Which AGN jets quench star formation in massive galaxies?

Abstract

Without additional heating, radiative cooling of the halo gas of massive galaxies (Milky Way-mass and above) produces cold gas or stars exceeding that observed. Heating from active galactic nucleus (AGN) jets is likely required, but the jet properties remain unclear. This is particularly challenging for galaxy simulations, where the resolution is orders-of-magnitude insufficient to resolve jet formation and evolution. On such scales, the uncertain parameters include the jet energy form [kinetic, thermal, cosmic ray (CR)]; energy, momentum, and mass flux; magnetic fields; opening angle; precession; and duty cycle. We investigate these parameters in a 10¹⁴M⊙ halo using high-resolution non-cosmological magnetohydrodynamic simulations with the FIRE-2 (Feedback In Realistic Environments) stellar feedback model, conduction, and viscosity. We explore which scenarios qualitatively meet observational constraints on the halo gas and show that CR-dominated jets most efficiently quench the galaxy by providing CR pressure support and modifying the thermal instability. Mildly relativistic (∼MeV or ∼10¹⁰K) thermal plasma jets work but require ∼10 times larger energy input. For fixed energy flux, jets with higher specific energy (longer cooling times) quench more effectively. For this halo mass, kinetic jets are inefficient at quenching unless they have wide opening or precession angles. Magnetic fields also matter less except when the magnetic energy flux reaches ≳ 10⁴⁴ erg s⁻¹ in a kinetic jet model, which significantly widens the jet cocoon. The criteria for a successful jet model are an optimal energy flux and a sufficiently wide jet cocoon with a long enough cooling time at the cooling radius.

Additional Information

© 2021 The Author(s). Published by Oxford University Press on behalf of Royal Astronomical Society. This article is published and distributed under the terms of the Oxford University Press, Standard Journals Publication Model (https://academic.oup.com/journals/pages/open_access/funder_policies/chorus/standard_publication_model). Accepted 2021 July 10. Received 2021 July 9; in original form 2021 February 3. Published: 19 July 2021. We thank Eliot Quataert for useful discussion. KS acknowledges financial support from the Simons Foundation. We thank Lucy Reading-Ikkanda for preparing the summarizing cartoon Figure (Fig. 7).

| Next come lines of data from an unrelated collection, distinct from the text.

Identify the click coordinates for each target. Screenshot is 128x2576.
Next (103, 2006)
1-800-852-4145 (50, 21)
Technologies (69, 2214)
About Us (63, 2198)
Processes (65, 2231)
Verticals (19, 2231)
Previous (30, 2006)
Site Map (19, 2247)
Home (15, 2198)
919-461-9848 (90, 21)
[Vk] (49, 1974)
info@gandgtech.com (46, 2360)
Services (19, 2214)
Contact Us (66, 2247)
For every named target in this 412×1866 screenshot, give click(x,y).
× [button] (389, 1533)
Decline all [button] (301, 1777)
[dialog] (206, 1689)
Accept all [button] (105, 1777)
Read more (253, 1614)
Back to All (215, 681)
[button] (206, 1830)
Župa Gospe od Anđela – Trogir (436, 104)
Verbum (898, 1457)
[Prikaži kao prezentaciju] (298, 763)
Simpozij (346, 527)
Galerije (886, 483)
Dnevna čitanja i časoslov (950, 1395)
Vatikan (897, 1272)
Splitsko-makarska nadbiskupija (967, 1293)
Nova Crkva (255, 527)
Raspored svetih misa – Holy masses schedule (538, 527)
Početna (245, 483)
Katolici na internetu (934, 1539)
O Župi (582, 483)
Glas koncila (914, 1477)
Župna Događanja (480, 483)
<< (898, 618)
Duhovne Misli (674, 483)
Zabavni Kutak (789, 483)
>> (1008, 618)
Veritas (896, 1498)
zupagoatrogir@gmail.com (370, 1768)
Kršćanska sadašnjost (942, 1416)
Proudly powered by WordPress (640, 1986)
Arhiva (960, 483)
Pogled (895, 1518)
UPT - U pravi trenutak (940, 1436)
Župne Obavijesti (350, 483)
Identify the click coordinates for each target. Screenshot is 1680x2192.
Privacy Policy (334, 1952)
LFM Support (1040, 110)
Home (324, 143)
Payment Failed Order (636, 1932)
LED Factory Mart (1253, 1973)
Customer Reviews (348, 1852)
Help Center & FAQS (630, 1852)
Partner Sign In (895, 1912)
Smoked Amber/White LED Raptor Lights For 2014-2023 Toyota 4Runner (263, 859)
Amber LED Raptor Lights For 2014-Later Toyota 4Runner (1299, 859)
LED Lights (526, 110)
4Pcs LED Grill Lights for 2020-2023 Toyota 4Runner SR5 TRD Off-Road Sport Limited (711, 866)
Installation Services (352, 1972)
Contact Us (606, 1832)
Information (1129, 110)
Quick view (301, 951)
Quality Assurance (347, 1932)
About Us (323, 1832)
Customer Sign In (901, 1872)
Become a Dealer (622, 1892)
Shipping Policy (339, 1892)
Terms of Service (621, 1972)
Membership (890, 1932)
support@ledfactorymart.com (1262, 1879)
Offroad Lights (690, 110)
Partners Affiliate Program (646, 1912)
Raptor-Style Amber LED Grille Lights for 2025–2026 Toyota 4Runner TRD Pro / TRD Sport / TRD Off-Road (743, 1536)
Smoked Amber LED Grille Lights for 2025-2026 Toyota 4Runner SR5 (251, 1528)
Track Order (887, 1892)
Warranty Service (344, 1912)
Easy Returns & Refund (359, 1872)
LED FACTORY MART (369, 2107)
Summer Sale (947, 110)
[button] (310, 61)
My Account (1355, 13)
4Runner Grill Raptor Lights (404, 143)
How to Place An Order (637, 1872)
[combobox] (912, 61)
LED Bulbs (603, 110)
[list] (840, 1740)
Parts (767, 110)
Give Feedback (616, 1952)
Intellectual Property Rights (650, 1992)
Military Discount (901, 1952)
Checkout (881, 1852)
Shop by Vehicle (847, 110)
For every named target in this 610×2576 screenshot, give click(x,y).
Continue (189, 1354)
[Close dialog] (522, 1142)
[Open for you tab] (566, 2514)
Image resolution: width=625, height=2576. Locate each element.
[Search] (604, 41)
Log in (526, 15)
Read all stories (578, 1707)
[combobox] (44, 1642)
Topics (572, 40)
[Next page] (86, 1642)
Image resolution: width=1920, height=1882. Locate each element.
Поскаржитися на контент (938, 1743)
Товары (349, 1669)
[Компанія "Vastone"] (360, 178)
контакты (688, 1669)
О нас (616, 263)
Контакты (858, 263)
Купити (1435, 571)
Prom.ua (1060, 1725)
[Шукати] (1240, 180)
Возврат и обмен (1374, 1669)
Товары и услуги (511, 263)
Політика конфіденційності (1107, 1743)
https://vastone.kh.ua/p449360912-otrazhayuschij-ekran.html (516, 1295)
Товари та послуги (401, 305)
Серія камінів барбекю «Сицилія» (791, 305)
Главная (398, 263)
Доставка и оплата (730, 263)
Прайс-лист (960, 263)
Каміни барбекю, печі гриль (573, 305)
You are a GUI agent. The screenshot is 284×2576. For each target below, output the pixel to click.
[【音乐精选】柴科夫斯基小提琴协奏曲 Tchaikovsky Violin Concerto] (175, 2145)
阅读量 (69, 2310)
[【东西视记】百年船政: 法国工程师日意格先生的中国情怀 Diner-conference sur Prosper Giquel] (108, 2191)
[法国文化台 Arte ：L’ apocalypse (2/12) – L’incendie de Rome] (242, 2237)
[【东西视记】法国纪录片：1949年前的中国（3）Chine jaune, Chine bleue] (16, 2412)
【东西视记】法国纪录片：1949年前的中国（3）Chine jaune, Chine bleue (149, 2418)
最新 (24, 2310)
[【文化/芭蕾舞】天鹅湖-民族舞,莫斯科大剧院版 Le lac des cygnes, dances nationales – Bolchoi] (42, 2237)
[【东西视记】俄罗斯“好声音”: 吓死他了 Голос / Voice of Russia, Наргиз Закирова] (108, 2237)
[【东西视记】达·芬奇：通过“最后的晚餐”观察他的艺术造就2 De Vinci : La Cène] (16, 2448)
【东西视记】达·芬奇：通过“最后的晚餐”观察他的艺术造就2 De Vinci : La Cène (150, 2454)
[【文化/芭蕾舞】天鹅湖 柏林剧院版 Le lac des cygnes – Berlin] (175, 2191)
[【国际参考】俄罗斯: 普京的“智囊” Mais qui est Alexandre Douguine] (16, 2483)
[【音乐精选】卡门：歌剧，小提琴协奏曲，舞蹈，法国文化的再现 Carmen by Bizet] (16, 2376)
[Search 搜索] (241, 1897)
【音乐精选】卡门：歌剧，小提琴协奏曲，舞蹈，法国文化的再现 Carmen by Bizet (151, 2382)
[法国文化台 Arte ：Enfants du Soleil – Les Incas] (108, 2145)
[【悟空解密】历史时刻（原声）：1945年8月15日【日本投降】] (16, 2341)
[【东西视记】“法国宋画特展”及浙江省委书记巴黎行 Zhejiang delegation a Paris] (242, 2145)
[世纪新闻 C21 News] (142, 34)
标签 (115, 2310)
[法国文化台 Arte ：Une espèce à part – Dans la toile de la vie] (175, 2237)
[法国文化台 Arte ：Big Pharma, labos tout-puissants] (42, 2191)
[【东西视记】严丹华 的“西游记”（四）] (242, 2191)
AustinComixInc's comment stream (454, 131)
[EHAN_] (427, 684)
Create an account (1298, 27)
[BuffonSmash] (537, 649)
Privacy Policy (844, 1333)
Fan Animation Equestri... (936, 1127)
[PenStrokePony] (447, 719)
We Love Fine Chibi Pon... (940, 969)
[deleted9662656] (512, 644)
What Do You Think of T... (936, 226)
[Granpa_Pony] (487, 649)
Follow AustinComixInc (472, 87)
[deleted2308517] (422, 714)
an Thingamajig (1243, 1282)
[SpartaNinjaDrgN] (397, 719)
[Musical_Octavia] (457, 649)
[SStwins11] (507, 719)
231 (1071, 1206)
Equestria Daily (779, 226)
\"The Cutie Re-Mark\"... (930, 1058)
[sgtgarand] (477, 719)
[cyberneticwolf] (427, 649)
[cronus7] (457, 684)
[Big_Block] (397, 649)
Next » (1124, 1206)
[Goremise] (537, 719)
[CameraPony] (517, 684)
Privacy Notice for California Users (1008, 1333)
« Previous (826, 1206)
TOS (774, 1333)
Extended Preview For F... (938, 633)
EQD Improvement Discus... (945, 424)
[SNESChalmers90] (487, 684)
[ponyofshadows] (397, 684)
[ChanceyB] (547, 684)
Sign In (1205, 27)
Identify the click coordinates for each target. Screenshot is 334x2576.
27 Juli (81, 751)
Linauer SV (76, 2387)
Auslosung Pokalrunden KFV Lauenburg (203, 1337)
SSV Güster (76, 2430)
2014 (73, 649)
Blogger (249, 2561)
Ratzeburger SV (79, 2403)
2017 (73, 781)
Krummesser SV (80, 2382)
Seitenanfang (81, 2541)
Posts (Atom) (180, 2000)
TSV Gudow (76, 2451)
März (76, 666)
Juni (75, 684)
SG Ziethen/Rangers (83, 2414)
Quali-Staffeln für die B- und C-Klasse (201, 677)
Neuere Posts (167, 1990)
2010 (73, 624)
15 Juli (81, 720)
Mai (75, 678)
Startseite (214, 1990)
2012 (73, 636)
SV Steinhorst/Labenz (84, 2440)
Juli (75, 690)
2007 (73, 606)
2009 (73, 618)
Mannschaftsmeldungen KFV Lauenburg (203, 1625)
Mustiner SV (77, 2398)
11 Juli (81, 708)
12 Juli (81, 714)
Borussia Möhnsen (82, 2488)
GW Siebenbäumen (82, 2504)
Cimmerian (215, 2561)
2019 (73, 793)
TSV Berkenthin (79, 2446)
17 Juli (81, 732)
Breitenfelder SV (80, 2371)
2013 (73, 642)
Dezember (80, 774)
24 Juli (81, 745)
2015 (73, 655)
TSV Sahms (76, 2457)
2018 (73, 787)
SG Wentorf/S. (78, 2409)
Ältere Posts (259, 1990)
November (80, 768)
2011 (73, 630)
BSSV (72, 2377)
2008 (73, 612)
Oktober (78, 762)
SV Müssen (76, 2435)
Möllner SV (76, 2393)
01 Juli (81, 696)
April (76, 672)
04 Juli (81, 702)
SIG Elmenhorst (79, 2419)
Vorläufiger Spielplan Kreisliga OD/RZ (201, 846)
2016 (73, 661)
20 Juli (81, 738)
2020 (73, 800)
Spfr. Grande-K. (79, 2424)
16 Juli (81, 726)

Support for PFH and co-authors was provided by an Alfred P. Sloan Research Fellowship, NSF Collaborative Research Grant #1715847, and CAREER grant #1455342, and NASA grants NNX15AT06G, JPL 1589742, 17-ATP17-0214. GLB acknowledges financial support from the NSF (grant AST-1615955, OAC-1835509, AST-2006176) and computing support from NSF XSEDE. RSS, CCH, and DAA were supported by the Simons Foundation through the Flatiron Institute. DAA was supported by NSF grant AST-2009687. CAFG was supported by NSF through grants AST-1715216 and CAREER award AST-1652522; by NASA through grant 17-ATP17-0067; and by a Cottrell Scholar Award and a Scialog Award from the Research Corporation for Science Advancement. RF acknowledges financial support from the Swiss National Science Foundation (grant no 194814). DK was supported by NSF grant AST-1715101 and the Cottrell Scholar Award from the Research Corporation for Science Advancement. TKC is supported by Science and Technology Facilities Council (STFC) astronomy consolidated grant ST/T000244/1. Numerical calculations were run on the Flatiron Institute cluster 'popeye' and 'rusty', Caltech cluster 'Wheeler', allocations from XSEDE TG-AST120025, TG-AST130039, and PRAC NSF.1713353 supported by the NSF, and NASA HEC SMD-16-7592. This work was carried out as part of the FIRE project and in collaboration with the SMAUG collaboration. SMAUG gratefully acknowledges support from the Center for Computational Astrophysics at the Flatiron Institute, which is supported by the Simons Foundation. Data Availability Statement: The data supporting the plots within this article are available on reasonable request to the corresponding author. A public version of the gizmo code is available at http://www.tapir.caltech.edu/~phopkins/Site/GIZMO.html.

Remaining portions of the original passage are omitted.